*Task to carry out:* Your reply should consist solely of the lines from the one containing "This screenshot has width=828, height=752." through the end of the data, restated word for word.

________________________

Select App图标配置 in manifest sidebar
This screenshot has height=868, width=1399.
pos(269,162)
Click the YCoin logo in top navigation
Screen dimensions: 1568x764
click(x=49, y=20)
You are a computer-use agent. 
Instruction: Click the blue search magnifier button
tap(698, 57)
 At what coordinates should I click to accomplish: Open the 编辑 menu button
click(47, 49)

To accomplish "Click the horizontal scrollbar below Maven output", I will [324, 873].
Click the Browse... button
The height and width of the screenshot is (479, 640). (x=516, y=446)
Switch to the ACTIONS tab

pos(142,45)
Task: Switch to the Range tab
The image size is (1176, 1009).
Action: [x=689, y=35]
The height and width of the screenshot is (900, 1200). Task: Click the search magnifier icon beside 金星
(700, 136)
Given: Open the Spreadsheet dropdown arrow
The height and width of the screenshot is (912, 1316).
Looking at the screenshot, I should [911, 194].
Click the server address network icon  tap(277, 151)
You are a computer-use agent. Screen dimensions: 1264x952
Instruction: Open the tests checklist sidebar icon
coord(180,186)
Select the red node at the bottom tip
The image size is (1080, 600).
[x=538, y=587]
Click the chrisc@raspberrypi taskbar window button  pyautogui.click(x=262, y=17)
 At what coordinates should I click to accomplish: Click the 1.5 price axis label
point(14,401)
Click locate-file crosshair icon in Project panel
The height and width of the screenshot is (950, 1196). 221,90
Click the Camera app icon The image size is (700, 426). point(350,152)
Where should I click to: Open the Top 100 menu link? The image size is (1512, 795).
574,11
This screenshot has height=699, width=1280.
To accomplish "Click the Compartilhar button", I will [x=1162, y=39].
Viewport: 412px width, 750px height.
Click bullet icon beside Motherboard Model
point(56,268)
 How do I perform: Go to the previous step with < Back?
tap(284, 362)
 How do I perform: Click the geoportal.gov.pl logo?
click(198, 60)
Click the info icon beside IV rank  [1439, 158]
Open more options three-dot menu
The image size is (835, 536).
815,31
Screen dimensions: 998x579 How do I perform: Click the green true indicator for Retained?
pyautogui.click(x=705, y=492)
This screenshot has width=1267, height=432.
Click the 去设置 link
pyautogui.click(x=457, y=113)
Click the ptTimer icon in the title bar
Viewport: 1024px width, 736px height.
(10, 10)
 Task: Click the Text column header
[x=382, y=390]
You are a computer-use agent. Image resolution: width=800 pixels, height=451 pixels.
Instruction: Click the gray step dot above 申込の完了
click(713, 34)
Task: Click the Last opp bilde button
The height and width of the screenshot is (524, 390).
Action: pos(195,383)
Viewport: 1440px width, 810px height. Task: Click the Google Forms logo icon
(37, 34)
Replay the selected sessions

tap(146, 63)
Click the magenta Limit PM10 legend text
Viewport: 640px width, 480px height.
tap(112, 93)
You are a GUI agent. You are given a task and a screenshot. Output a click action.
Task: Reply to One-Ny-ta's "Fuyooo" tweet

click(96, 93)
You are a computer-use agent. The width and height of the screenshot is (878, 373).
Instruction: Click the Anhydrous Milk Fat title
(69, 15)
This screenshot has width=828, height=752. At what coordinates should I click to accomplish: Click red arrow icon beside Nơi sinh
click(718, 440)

________________________

*Your solution:*
This screenshot has width=828, height=752. At what coordinates should I click to accomplish: Click red arrow icon beside Nơi sinh
click(718, 440)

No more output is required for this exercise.